* **Requirement**:
Write out the lines of the material below exactly, beginning at the line with "Screen dimensions: 980x1230" and stopping after the line with "Task: Click the 'FUNCION", and leave out the pictures.

* **Data for analysis**:
########

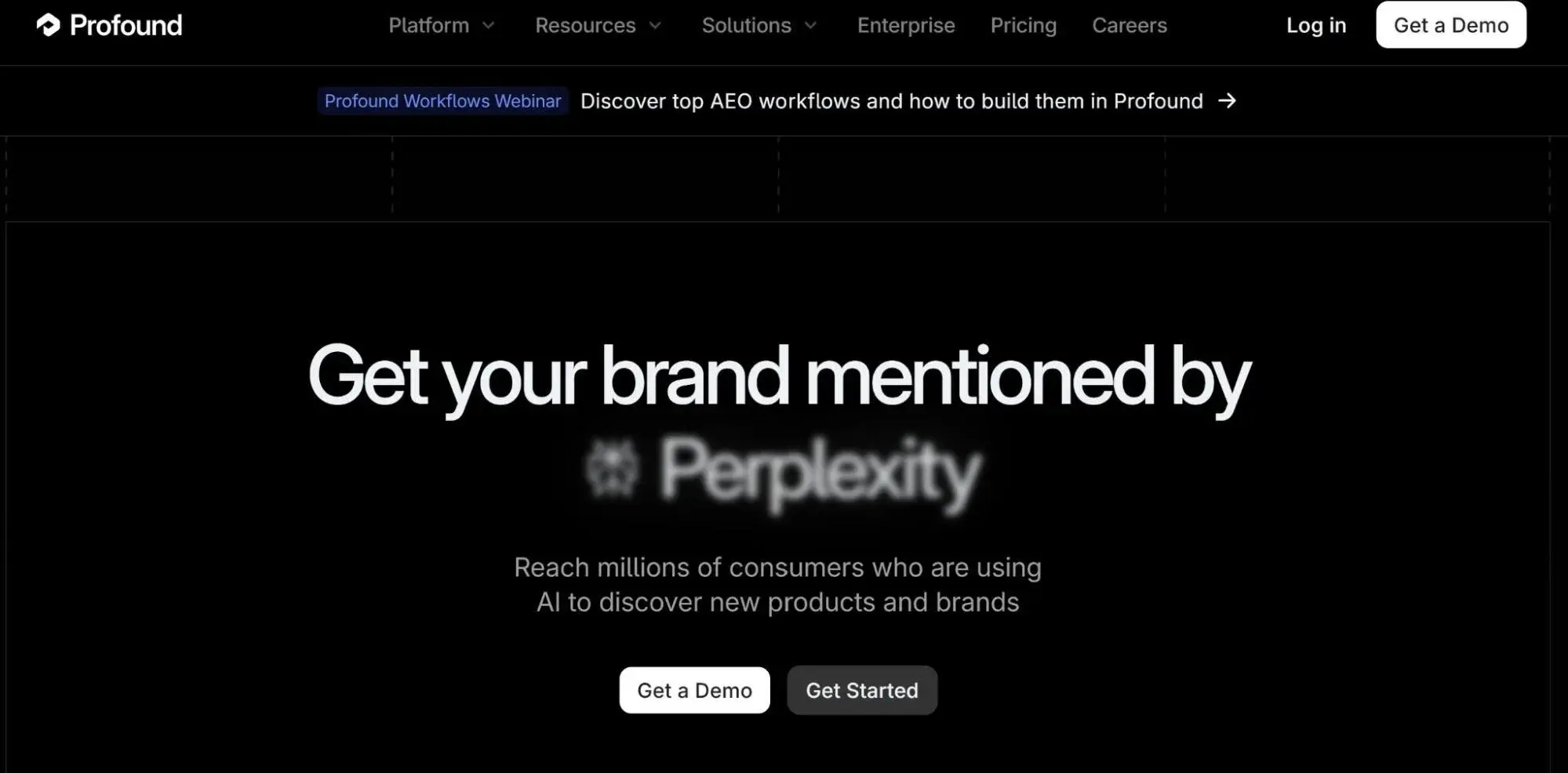Open the Careers page
This screenshot has width=1568, height=773.
pyautogui.click(x=1129, y=25)
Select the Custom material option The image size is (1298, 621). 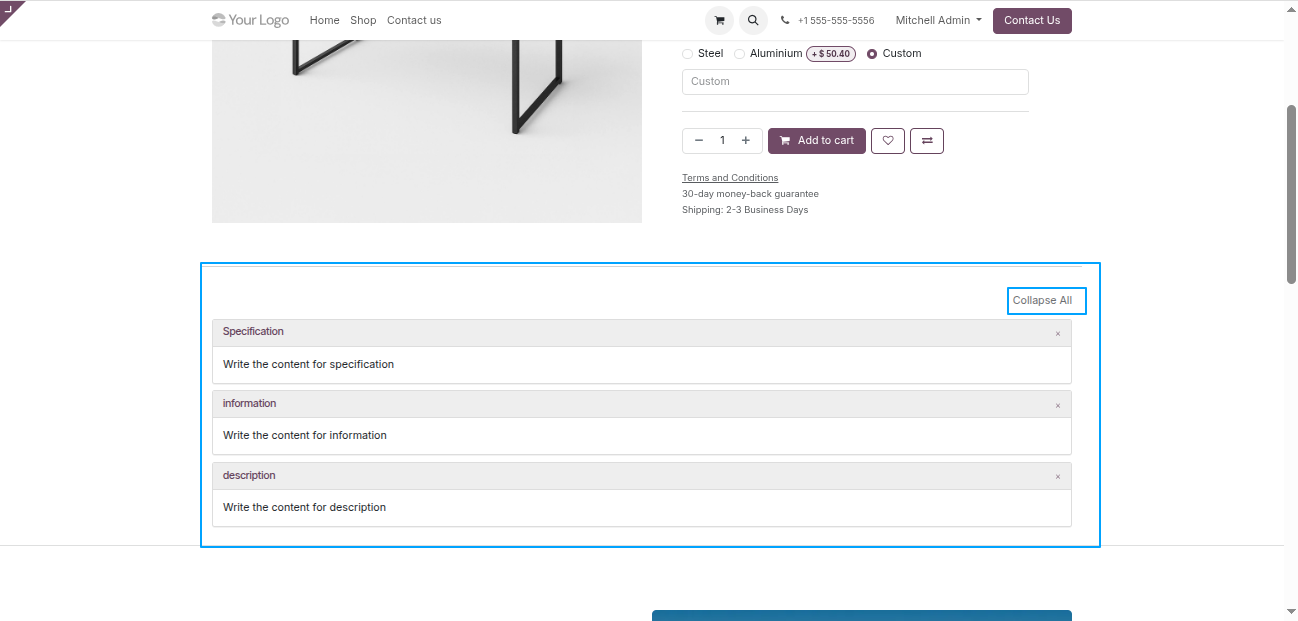tap(871, 53)
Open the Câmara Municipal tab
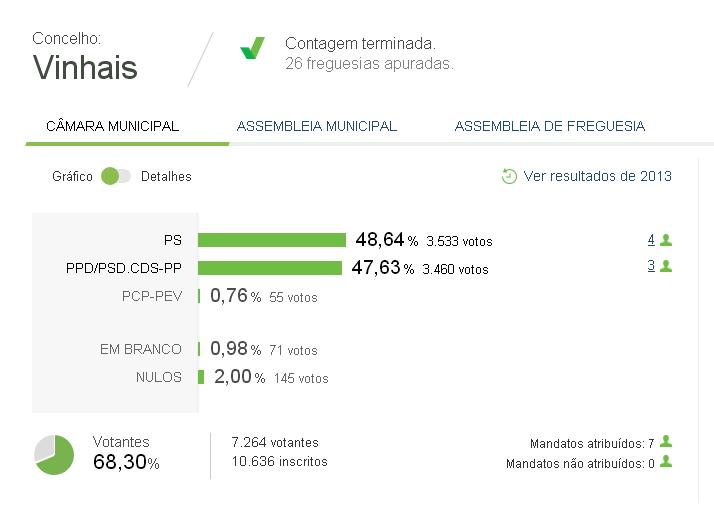The height and width of the screenshot is (520, 714). [x=112, y=126]
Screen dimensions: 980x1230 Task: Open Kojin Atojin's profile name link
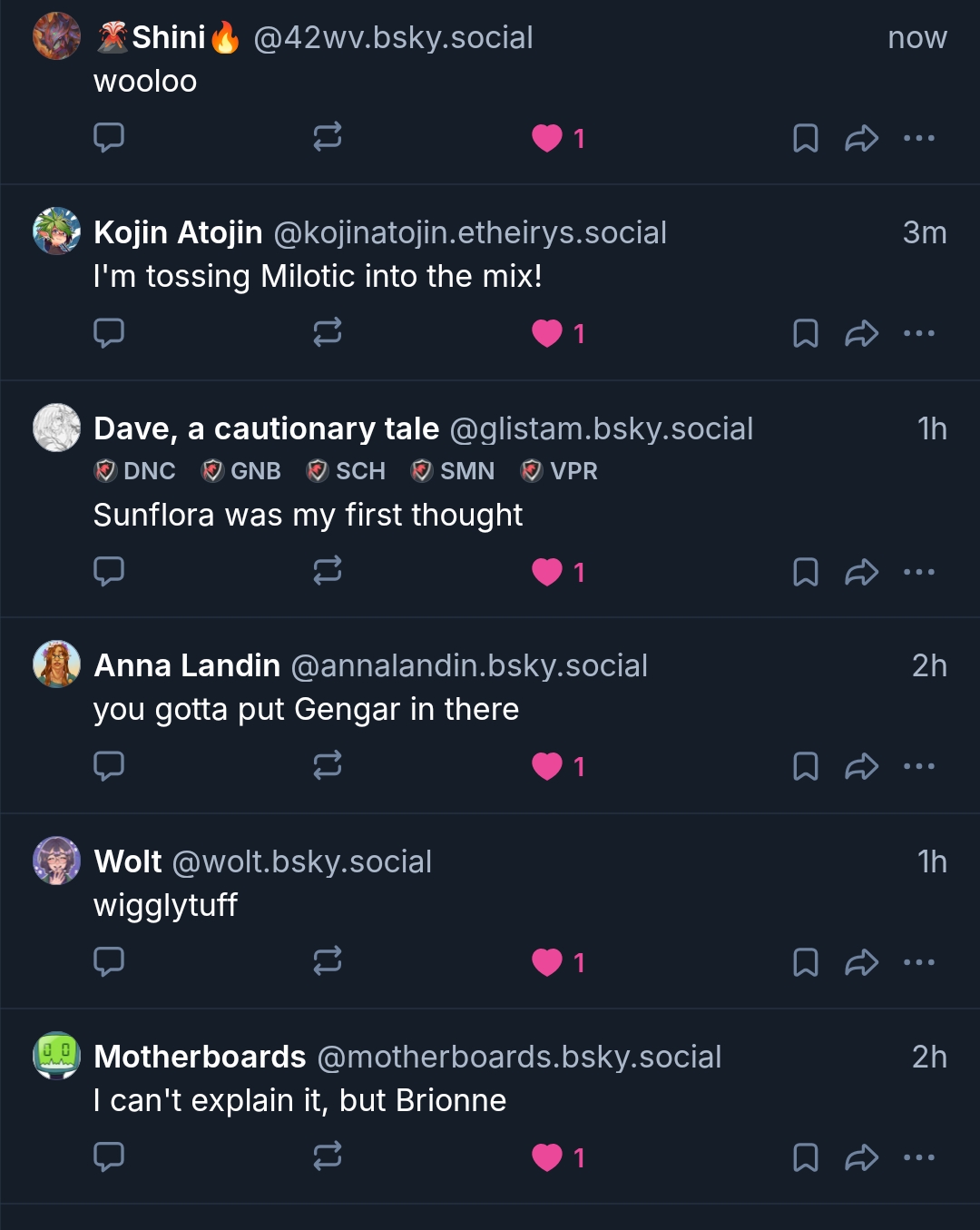[x=178, y=233]
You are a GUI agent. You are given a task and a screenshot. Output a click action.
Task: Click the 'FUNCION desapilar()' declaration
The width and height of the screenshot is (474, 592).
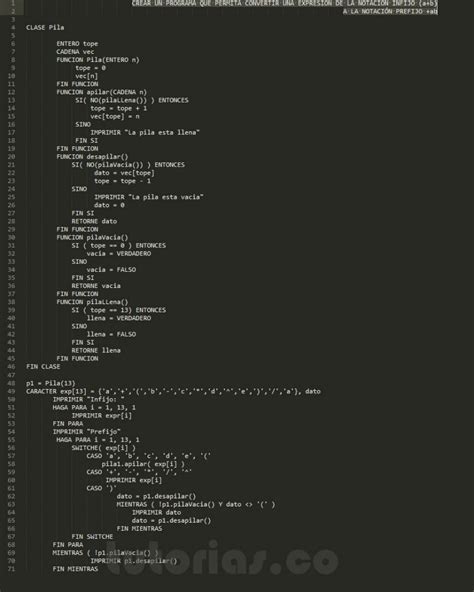click(x=92, y=157)
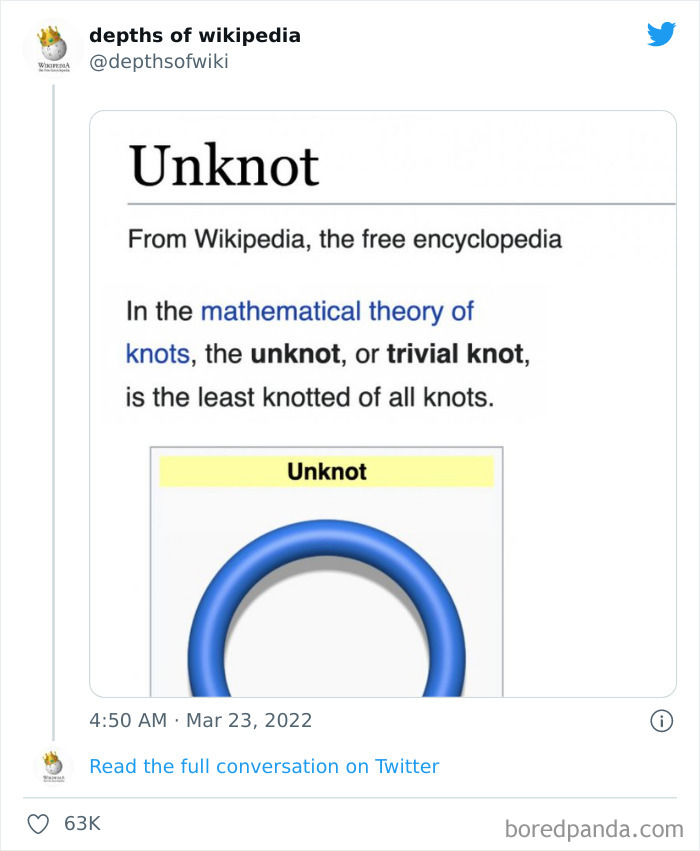The width and height of the screenshot is (700, 851).
Task: Click the Unknot article screenshot thumbnail
Action: [380, 400]
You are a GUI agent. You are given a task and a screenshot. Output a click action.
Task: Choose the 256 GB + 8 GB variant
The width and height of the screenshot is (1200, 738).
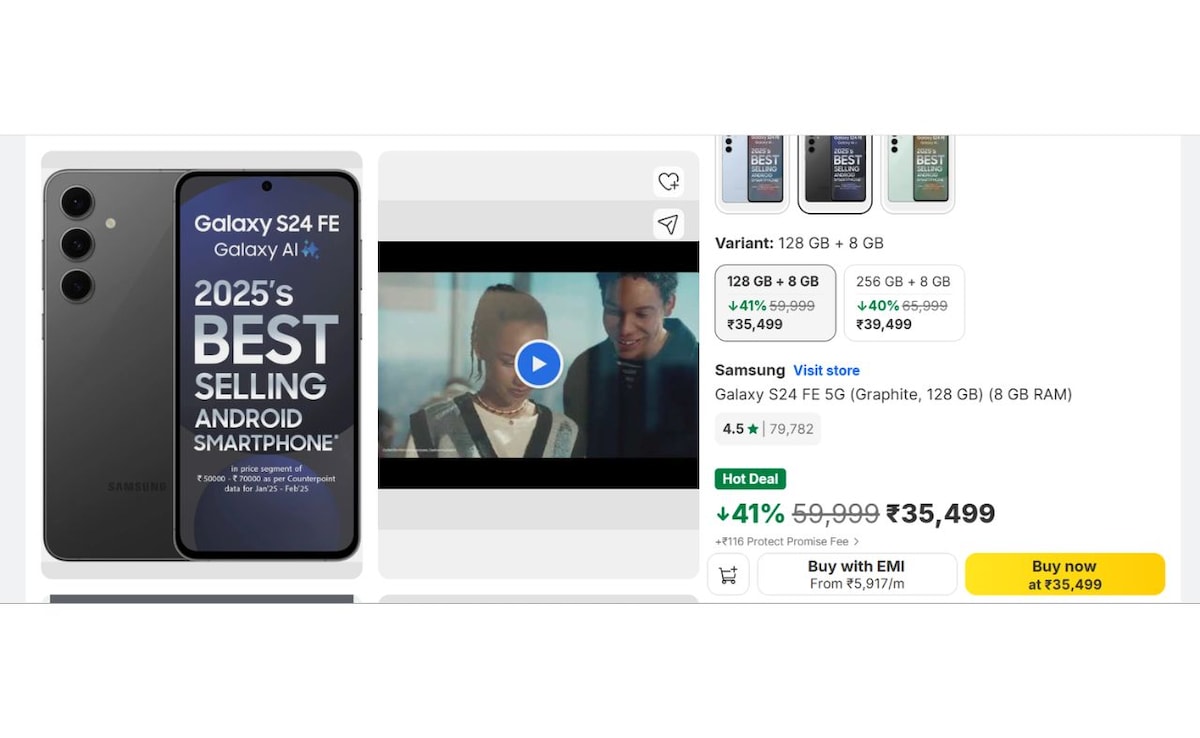point(904,303)
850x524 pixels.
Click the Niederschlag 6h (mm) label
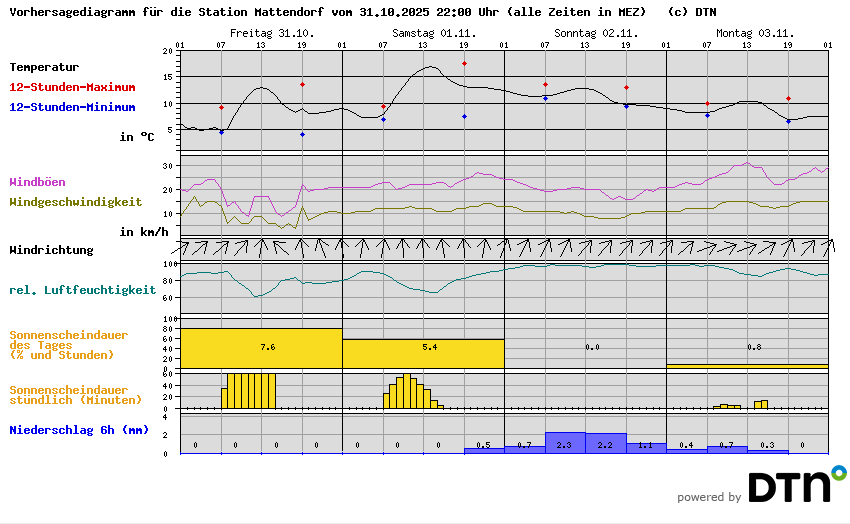(x=78, y=431)
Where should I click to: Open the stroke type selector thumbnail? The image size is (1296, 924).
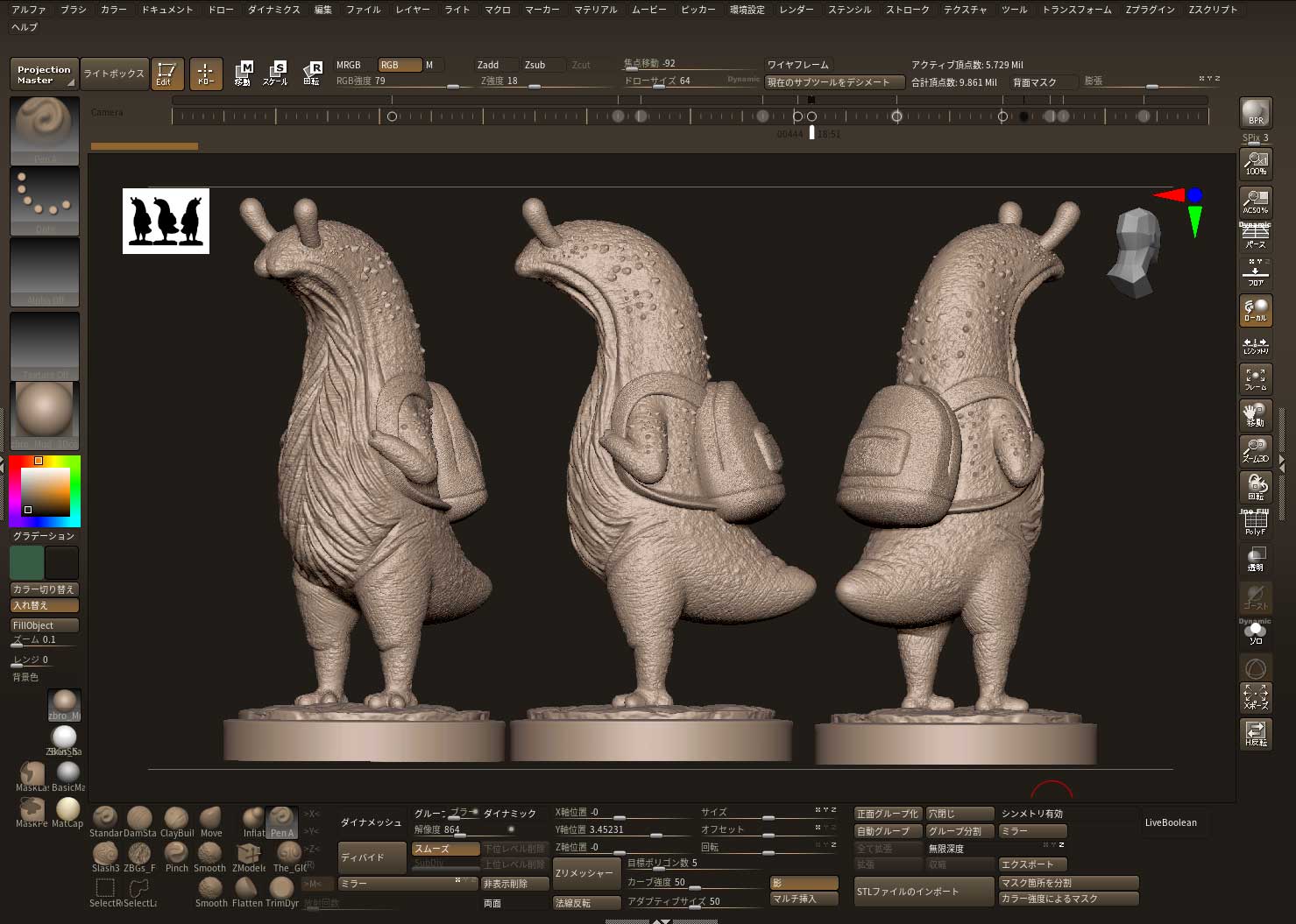(45, 201)
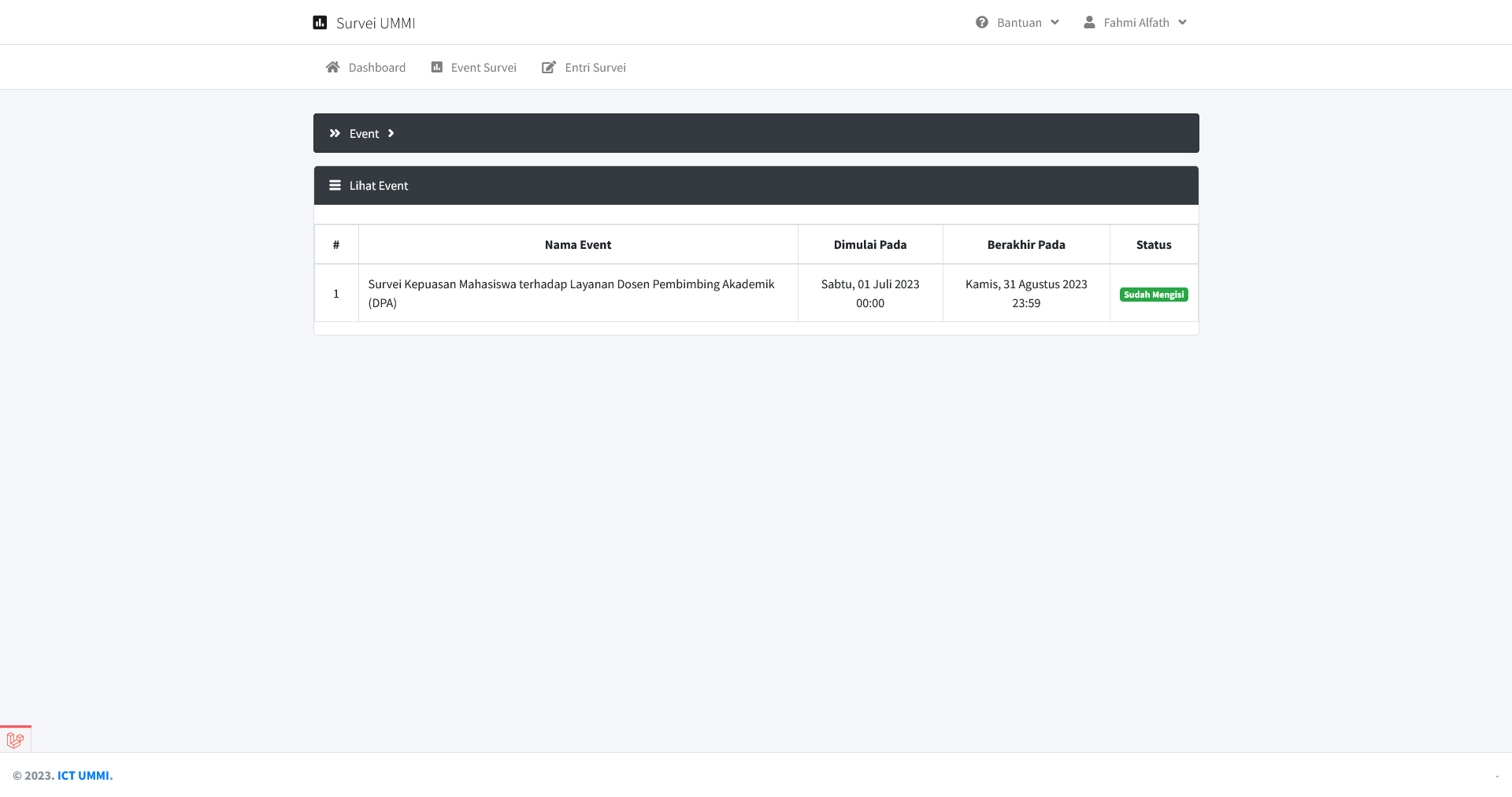Click the Sudah Mengisi status badge
Screen dimensions: 1512x797
(1154, 295)

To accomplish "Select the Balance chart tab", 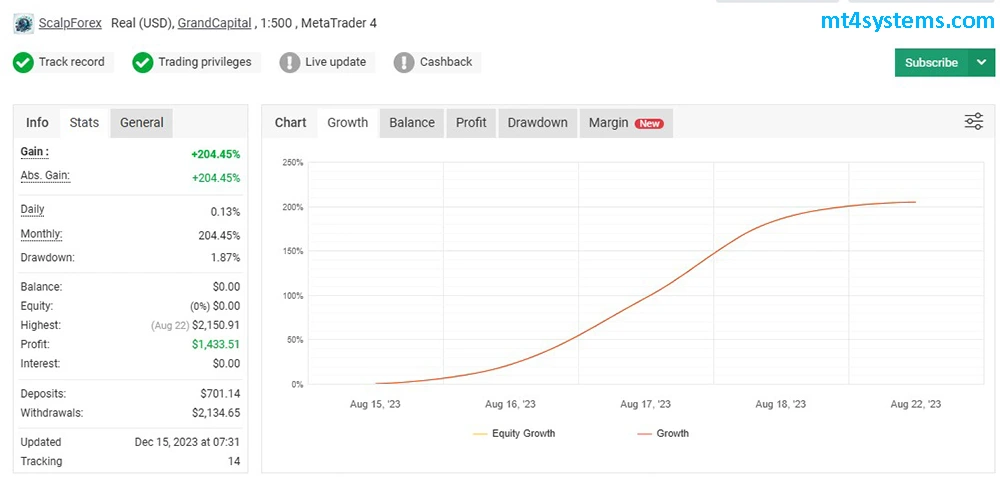I will tap(412, 122).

########

* **Finished task**:
Screen dimensions: 980x1230 Task: Open Kojin Atojin's profile name link
[x=178, y=233]
You are a GUI agent. You are given a task and a screenshot. Output a click action.
Task: Click the 'FUNCION desapilar()' declaration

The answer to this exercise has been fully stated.